The gliches and problems with the national Affordable Health Care Act website have little to do with the federal government's inability to run major programs, because this website was produced under contract with the private sector IT giant, multinational corporation CGI.
CGI is "now based in Montreal and has a market capitalization of $8.9 billion on annual revenues of about $4.8 billion. After buying British rival Logica in July, CGI doubled its employee base, and became Canada's biggest tech firm. CGI Group has 72,000 employees in 400 offices worldwide — many of them in India — and 11,000 in the United States, with D.C.-area locations in Fairfax, Manassas, Washington, and Baltimore."
Perhaps the federal government should have created the website inhouse...oh, wait, Bill Clinton and Dubya down-sized government to the point that there is no longer the staff and/or capability to do these kinds of projects, so they are forced to rely on the private sector. Bad choice, but unfortunately one that has been repeated throughout the nation in the quest for smaller, more efficient government.
Bear in mind, first, that “efficiency” in the private sector means profit, and to ask that the government be run like a business is tantamount to asking that the government turn a profit. The problem in a nutshell, is that not everything that is profitable is of social value and not everything of social value is profitable.
Part of the problem with the web site is that the design work on it started a long time ago (by necessity) and before the full scope was known of how heavy the traffic load was going to be. Also, it was unknown just how many states that are run by Republican governors and legislatures would intentionally attempt to sabotage the program by refusing to set up their own online exchanges.
The law envisioned that most states would set up and run their own online exchanges, with federally-run exchanges as a backstop. However, only 16 states and the District of Columbia have done so; seven more are partnering with the federal government to operate their exchanges. In the other 27 states, people without insurance will use federally managed exchanges to shop for coverage.
Those 27 states whose Republican leadership have actively opposed the health care law from day one, contain a majority (59.4%) of the nation’s uninsured people; together they account for 54.6% of the nation’s population. Collectively, 16.8% of people in the “federal default” states were without insurance last year, compared with 14% in the states that have organized their own exchanges and 12.8% in the “partnership” states. These facts are lost on our own Rep. Andy Barr.

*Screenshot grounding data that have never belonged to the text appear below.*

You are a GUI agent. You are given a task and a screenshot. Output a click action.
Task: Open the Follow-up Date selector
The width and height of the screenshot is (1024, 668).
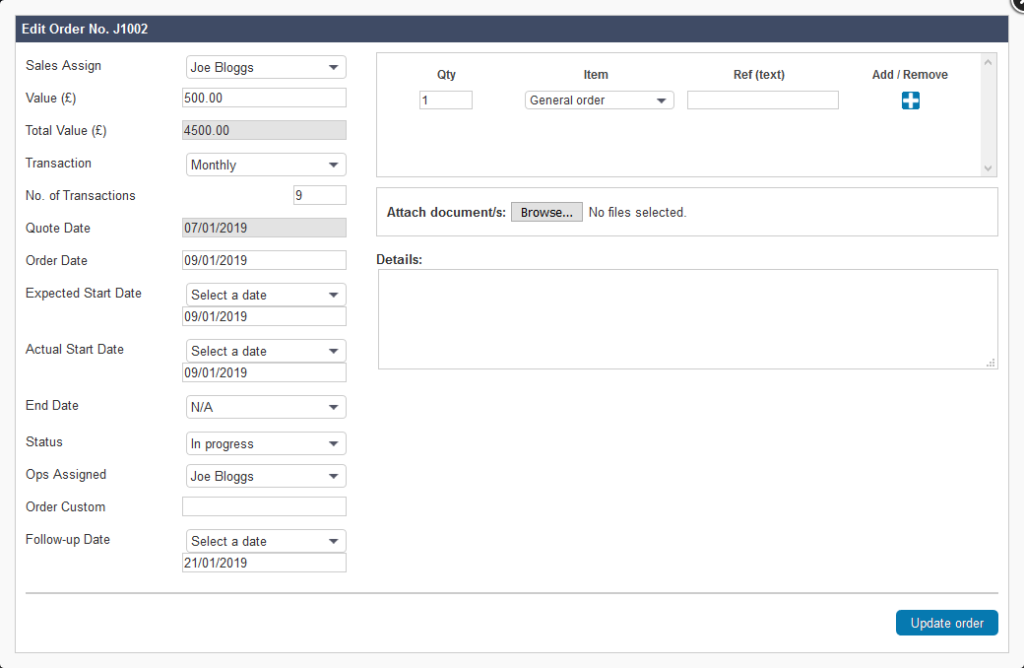264,540
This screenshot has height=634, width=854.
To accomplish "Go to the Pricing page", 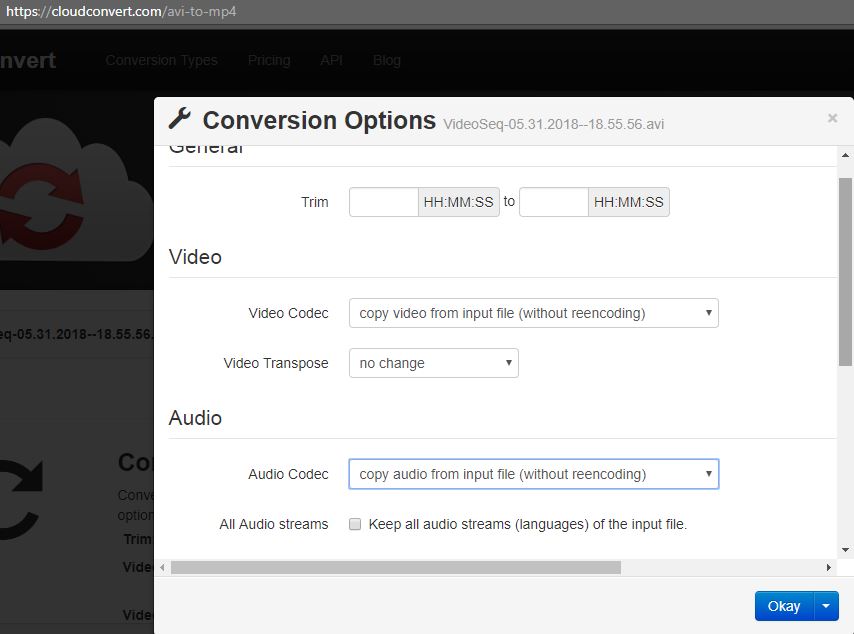I will pyautogui.click(x=269, y=60).

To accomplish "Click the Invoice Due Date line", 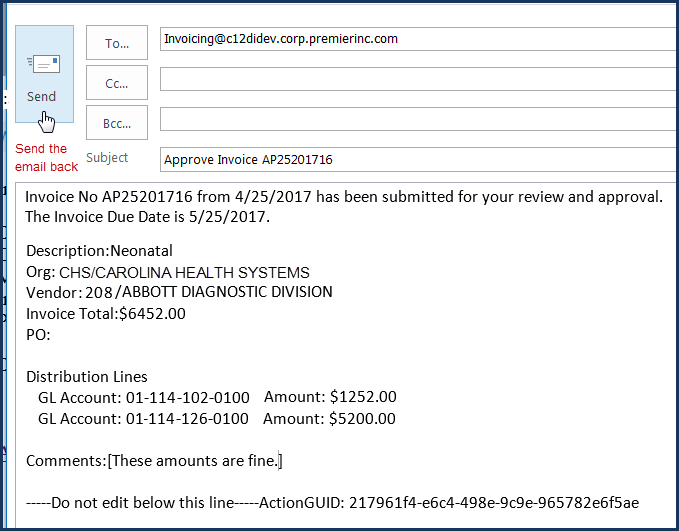I will pos(148,216).
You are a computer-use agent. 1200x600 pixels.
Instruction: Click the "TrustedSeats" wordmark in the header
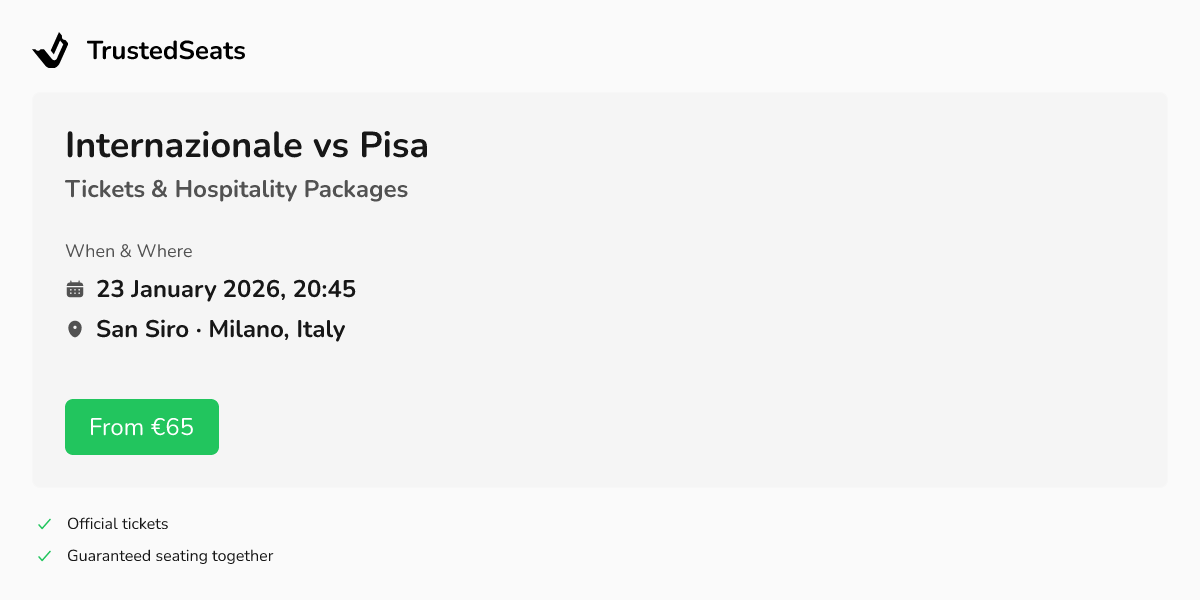click(166, 50)
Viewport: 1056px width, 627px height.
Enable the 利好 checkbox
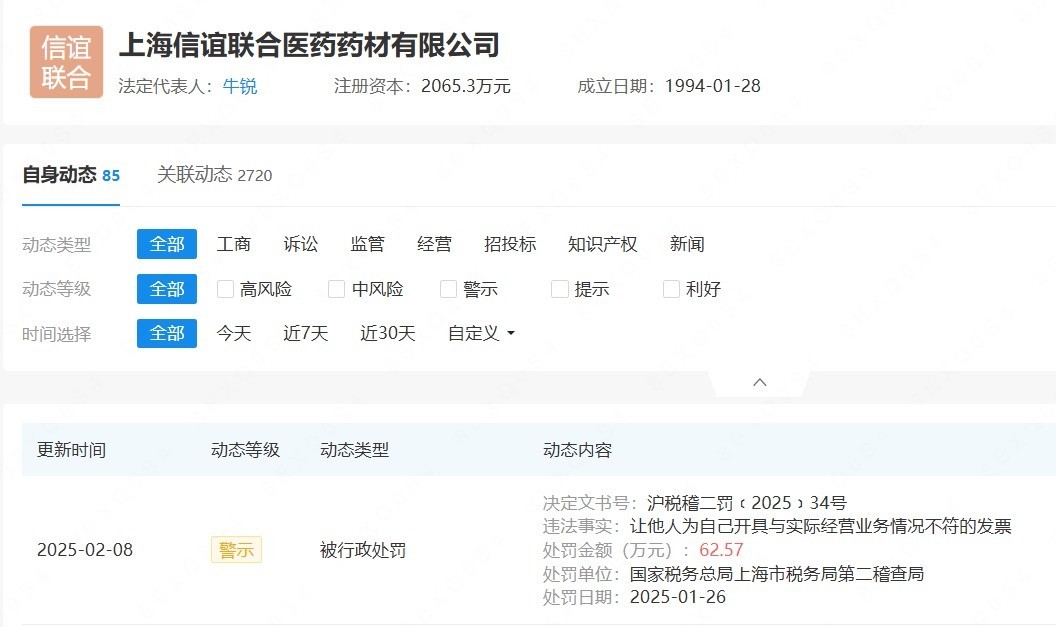[x=671, y=288]
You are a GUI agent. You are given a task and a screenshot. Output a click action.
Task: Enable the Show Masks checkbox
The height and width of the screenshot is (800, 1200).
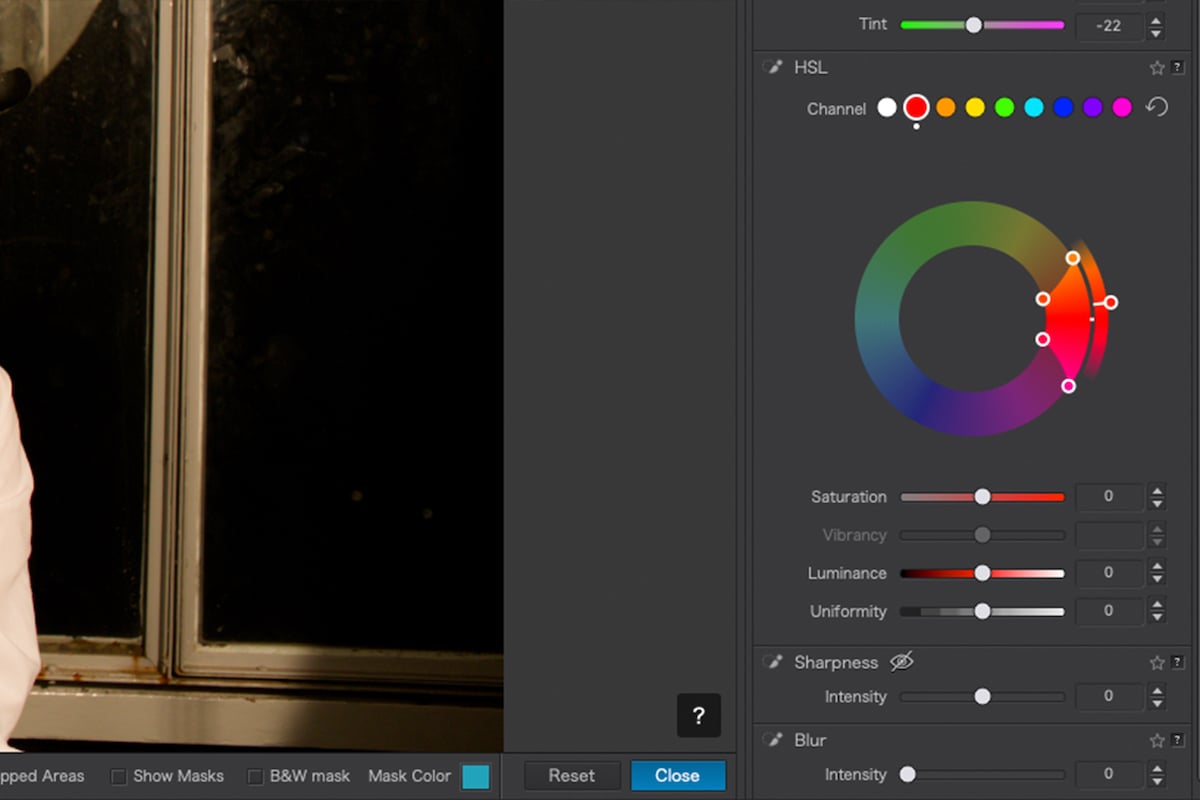coord(119,776)
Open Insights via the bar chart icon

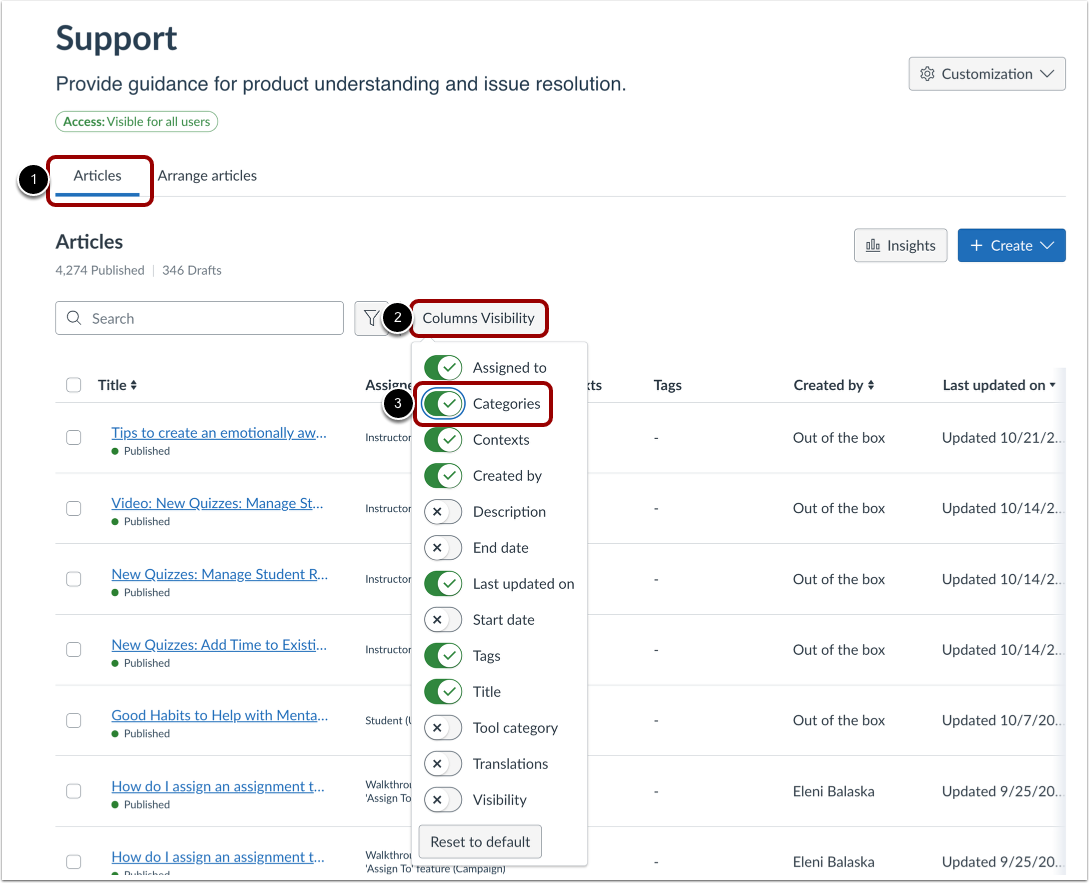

As can be seen, the majority of the blame for the somewhat rocky start of the signups can be attributed to this coordinated Republican attack for these states to sabotage the law in spite of how it hurts their own citizens. It is like Saddam Hussein gassing his own people to achieve his twisted politcal agenda. Nothing new here though, as the Repugs have been doing that ever since that Black Kenyan Socialist stole the last two Presidential elections! Not!
But let it be known, that in states like KY, where there were no such nefarious efforts, folks are getting online and signing up for coverage. And of course, even for those who poo-poo this as being a communist plot that will destroy our freedom (to not have heath insurance), they are enjoying the benefits that I listed below as well as others, like if they were to lose their job or get fired, they could still get affordable health insurance.